外国人労働者~在留資格について~
日本で働く外国人労働者はおよそ182万人。「外国人労働者」とはその名の通り日本国籍を有しない外国人の労働者です。日本で働く外国人労働者は増加傾向で、10年前に比べておよそ2.7倍増えました。
今日は外国人労働者を雇用する際に注意しなければならない「在留資格」についてです。在留資格とは、外国人が日本に入国後に在留する目的に応じて与えられる資格です。
在留資格
外国籍の方が日本で働くためには、「働くことができる就労ビザ(在留資格)」が必要です。就労の可否に着目すると次の4種類に分けられます。
1.就労に制限のない在留資格
こちらは、身分・地位に基づく在留資格で、就労の制限はありません。
- 永住者
- 日本人の配偶者
- 永住者の配偶者等
- 定住者
2.就労の可否は指定される活動による在留資格
- 特定活動
法務大臣が個々の外国人について特に指定する活動を行うものに与えられる資格です。該当例としては、外交官等の家事使用人、ワーキング・ホリデー、経済連携協定に基づく外国人看護師・介護福祉士候補者等が含まれます。活動内容には様々なパターンがあり、一概に就労できる在留資格とはいえません。就労できるかどうかは、パスポートに添付される「指定書」を確認する必要があります。
3.就労が認められない在留資格
以下の在留資格は、原則として就労することができません。
- 文化活動・・・収入を伴わない学術上・芸術上の活動を行うための在留資格。
- 短期滞在・・・観光、保養、スポーツ、親族の訪問等で90日以内の滞在のための在留資格。
- 留学・・・教育機関において教育を受ける活動のための在留資格。
- 研修・・・日本の公私の機関により受け入れられて行う技能等の修得をする活動
- 家族滞在・・・「教授、芸術、宗教、報道、高度専門職、経営・管理、法律・会計業務、医療、研究、教育、技術・人文知識・国際業務、企業内転勤、介護、興行、技能、特定技能2号、文化活動、留学」の在留資格をもって在留する者の扶養を受ける配偶者又は子のための在留資格 。
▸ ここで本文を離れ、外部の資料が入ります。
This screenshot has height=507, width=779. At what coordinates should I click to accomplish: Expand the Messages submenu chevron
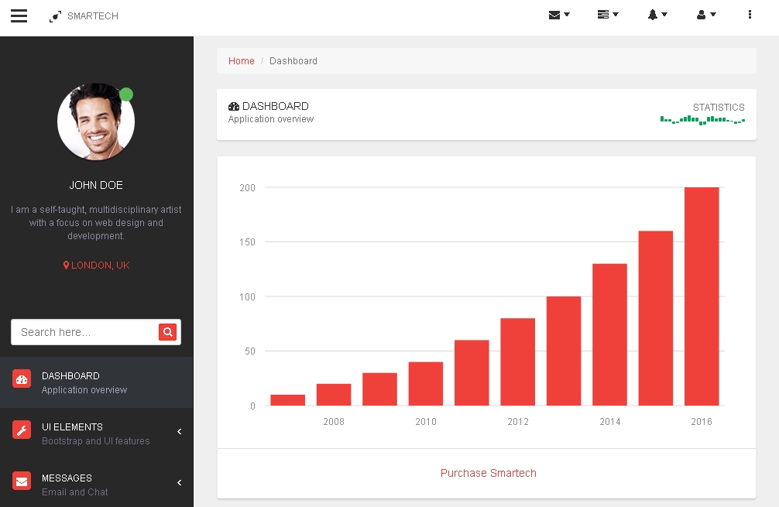click(179, 483)

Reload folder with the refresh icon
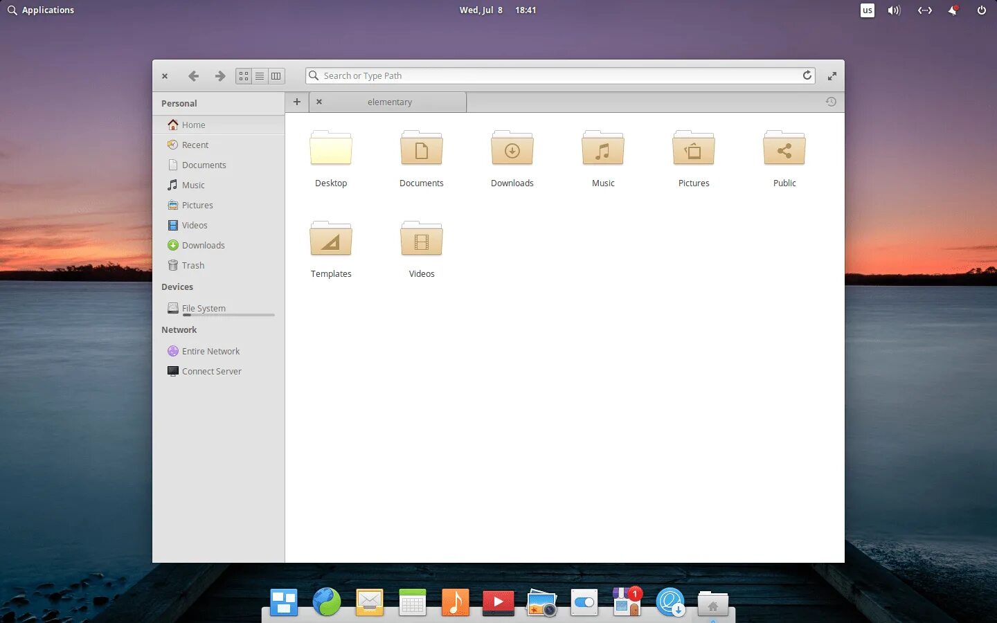(x=807, y=75)
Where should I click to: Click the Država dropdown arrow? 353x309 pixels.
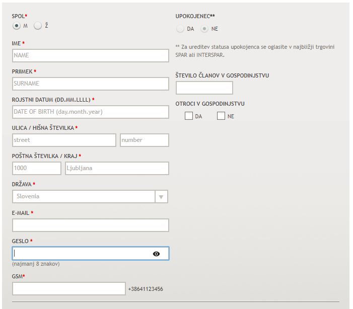click(161, 197)
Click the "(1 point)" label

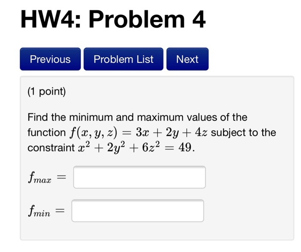tap(46, 91)
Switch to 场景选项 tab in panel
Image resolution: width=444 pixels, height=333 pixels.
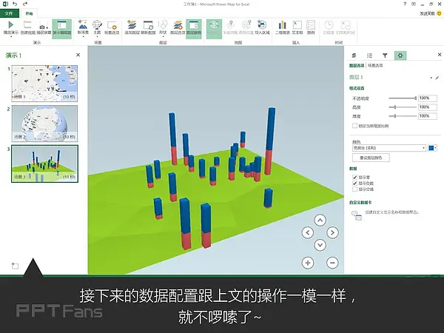[x=374, y=66]
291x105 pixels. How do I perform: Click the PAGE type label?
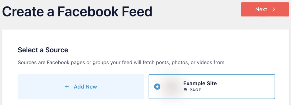coord(195,90)
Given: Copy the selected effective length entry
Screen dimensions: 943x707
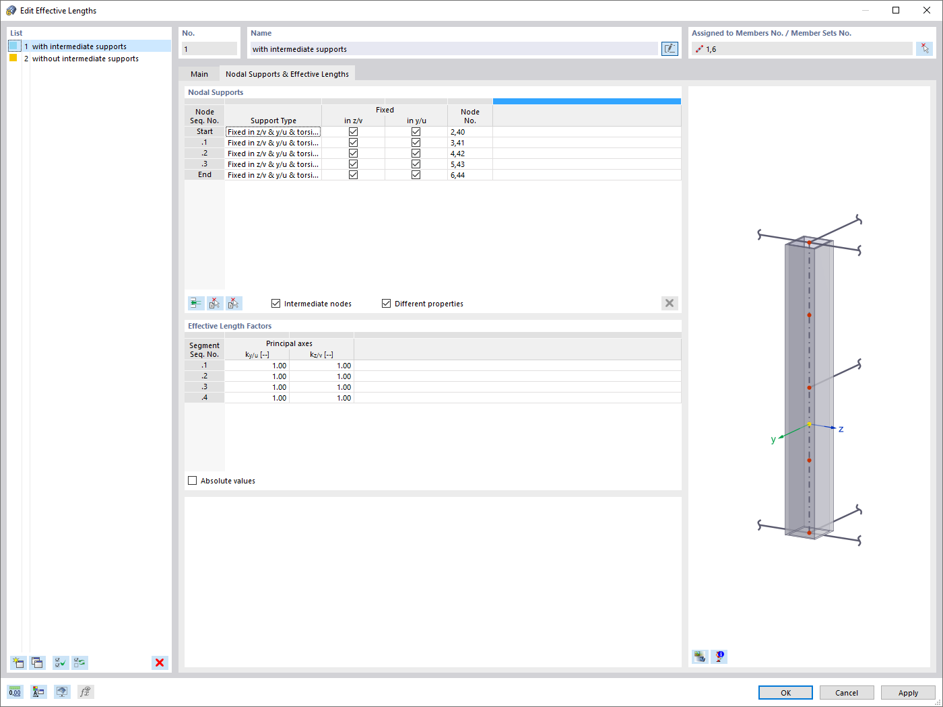Looking at the screenshot, I should 38,663.
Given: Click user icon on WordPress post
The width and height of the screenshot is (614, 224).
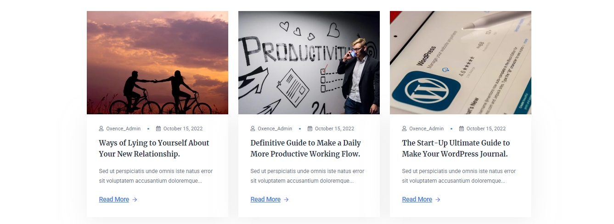Looking at the screenshot, I should [x=404, y=129].
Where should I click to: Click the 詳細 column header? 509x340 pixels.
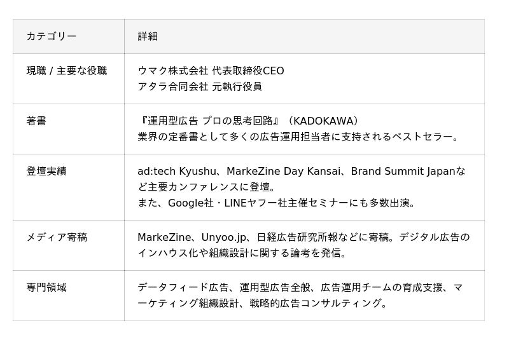148,36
文化活動・留学・家族滞在の在留資格については、「資格外活動の許可」を受ければ一定の範囲内で就労が可能になります。
4.就労が認められる在留資格(活動制限あり)
定められた範囲で活動ができる在留資格を下記にまとめました。
外交 ・・・外国政府の大使,公使等及びその家族
公用・・・ 外国政府等の公務に従事する者及びその家族
教授 ・・・大学教授等
芸術 ・・・作曲家,画家,作家等
宗教 ・・・外国の宗教団体から派遣される宣教師等
報道・・・ 外国の報道機関の記者,カメラマン等
高度専門職 ・・・ポイント制による高度人材
経営・管理 ・・・企業等の経営者,管理者等
法律・会計業務 ・・・弁護士,公認会計士等
医療・・・ 医師,歯科医師,看護師等
研究・・・ 政府関係機関や企業等の研究者等
教育 ・・・高等学校,中学校等の語学教師等
技術・人文知識・国際業務・・・機械工学等の技術者等,通訳,デザイナー,語学講師等
企業内転勤 ・・・外国の事務所からの転勤者
介護 ・・・介護福祉士
興行 ・・・俳優,歌手,プロスポーツ選手等
技能 ・・・外国料理の調理師,スポーツ指導者等
特定技能・・・特定産業分野に属する知識・経験・成熟した技能を要する業務
技能実習・・・ 技能実習生
認められてない活動に従事させることは違法です
資格外の活動に従事させた場合、事業主は不法就労助長罪に問われる可能性があります。
外国籍の方を採用する際には、就労は可能か、在留資格で認められている資格かどうかをきちんとチェックする必要があります。